◆ TASK STATEMENT ◆
The full listing below should be repeated exactly.

══ INFORMATION PROVIDED ══

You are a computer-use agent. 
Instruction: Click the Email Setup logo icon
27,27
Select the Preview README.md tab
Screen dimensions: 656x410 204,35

═══

◆ EXERCISE SOLUTION ◆
You are a computer-use agent. 
Instruction: Click the Email Setup logo icon
27,27
Select the Preview README.md tab
Screen dimensions: 656x410 204,35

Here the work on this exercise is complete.